Serve il coraggio di cambiare per le opportunità del digitale: questo il tema dell’Open Innovation Summit organizzato all’inizio del mese di luglio da Digital Magics con il Sole24Ore. Al dibattito avvenuto durante il Summit dedica un articolo Alessandro Longo, pubblicato lo scorso 16 luglio sempre sulle pagine del principale quotidiano economico-finanziario italiano: …oggi il coraggio di cambiare va di pari passo, appunto, con l’open innovation: un’innovazione aperta basata sulla collaborazione tra aziende. In primis tra aziende tradizionali e start up. «Il fattore critico di successo è creare un ecosistema aperto di all’innovazione e alla collaborazione», sottolinea Agostino Santoni, vicepresidente di Confindustria con delega al digitale. Gay parte dai numeri: il mercato del digitale crescerà del 3,5% nel 2022 (+5,3% nel 2021 a 75 miliardi di euro), «nonostante tutto». «Gli abilitatori della trasformazione digitale – prosegue – cresceranno a doppia cifra anno per anno fino al 2030». Elementi che dovrebbero convincere chiunque su quale sia la strada giusta, per il futuro di un’azienda, di un Paese. Ma come percorrerla? Santoni considera due precondizioni: l’investimento in infrastrutture digitali banda larga, «che devono raggiungere tutti, ovunque» e la transizione ecologica.

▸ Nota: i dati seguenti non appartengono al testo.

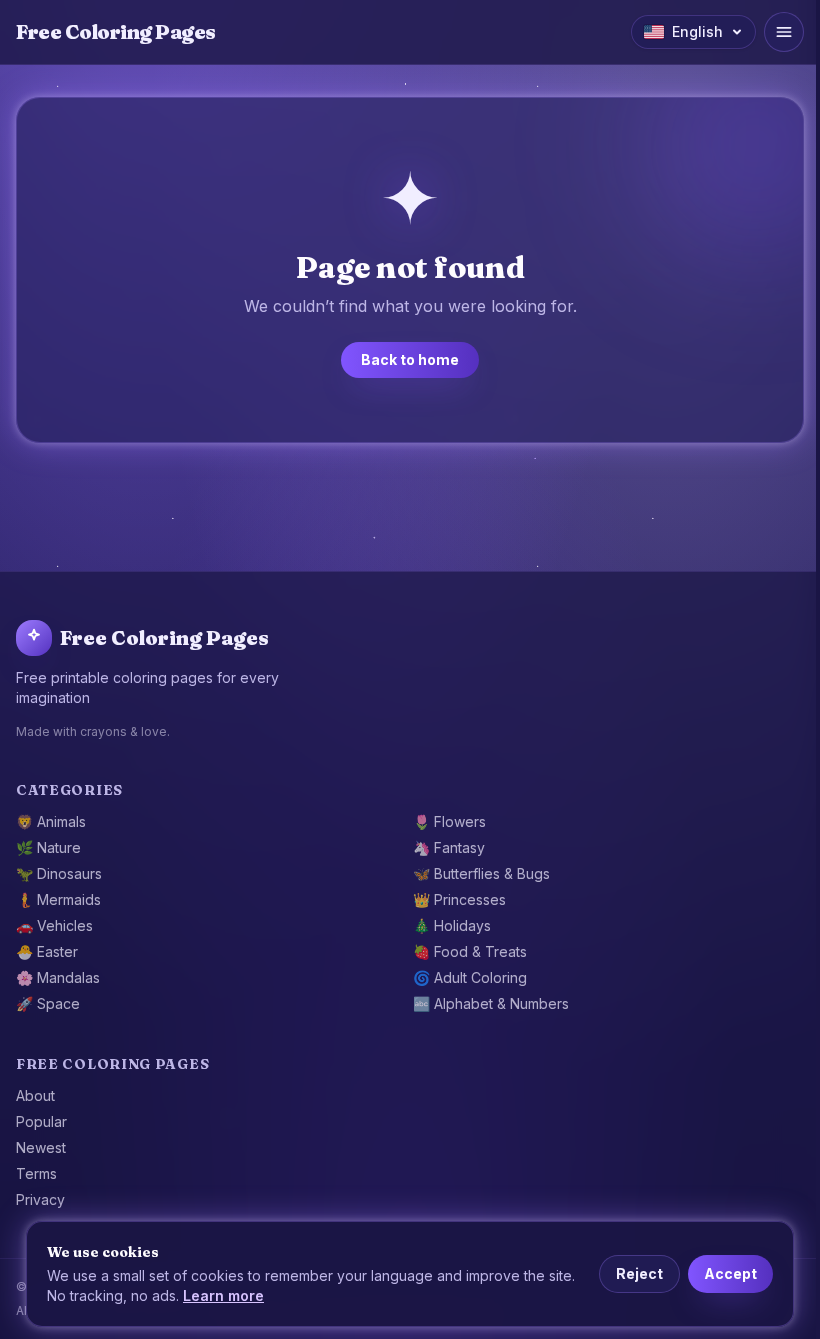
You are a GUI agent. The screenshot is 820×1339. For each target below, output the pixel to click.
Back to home (410, 359)
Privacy (40, 1199)
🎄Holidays (452, 925)
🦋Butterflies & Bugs (481, 873)
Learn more (223, 1295)
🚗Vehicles (54, 925)
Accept (730, 1273)
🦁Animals (51, 821)
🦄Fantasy (449, 847)
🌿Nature (48, 847)
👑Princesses (459, 899)
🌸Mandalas (58, 977)
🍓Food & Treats (470, 951)
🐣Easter (47, 951)
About (35, 1095)
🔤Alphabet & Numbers (491, 1003)
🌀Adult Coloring (470, 977)
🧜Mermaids (58, 899)
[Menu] (784, 32)
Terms (36, 1173)
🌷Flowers (449, 821)
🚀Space (48, 1003)
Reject (639, 1273)
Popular (41, 1121)
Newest (41, 1147)
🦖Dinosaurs (59, 873)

Come viene sottolineato da Longo nell’articolo, spesso si fa l’errore di considerare i due punti uno di fianco all’altro, ma vanno integrati. Il digitale è un fattore importante per la transizione ecologica. Per favorire questa consapevolezza, serve una nuova cultura, facendo incontrare quella delle startup con quella delle aziende del territorio: mettere insieme punti di vista, superando diffidenze tra startup e aziende tradizionali. Così ancora nell’articolo: Questo difficile incontro tra vecchio e nuovo, che devono compenetrarsi per trasformarsi e trasformare il Paese, è il principale punto critico. «Le aziende devono essere brave e veloci a sperimentare; questa è la cultura che possono apprendere dalle start up – dice Irene Cassarino, ad di The Doers -. Ci sono invece ancora aziende che piegano le start up al proprio modello ed è un male: la vera innovazione invece è cambiamento». Di nuovo, il coraggio di cambiare. Ciò che serve e che almeno in parte ancora manca. Anche se «le cose stanno cambiando, anche in Italia».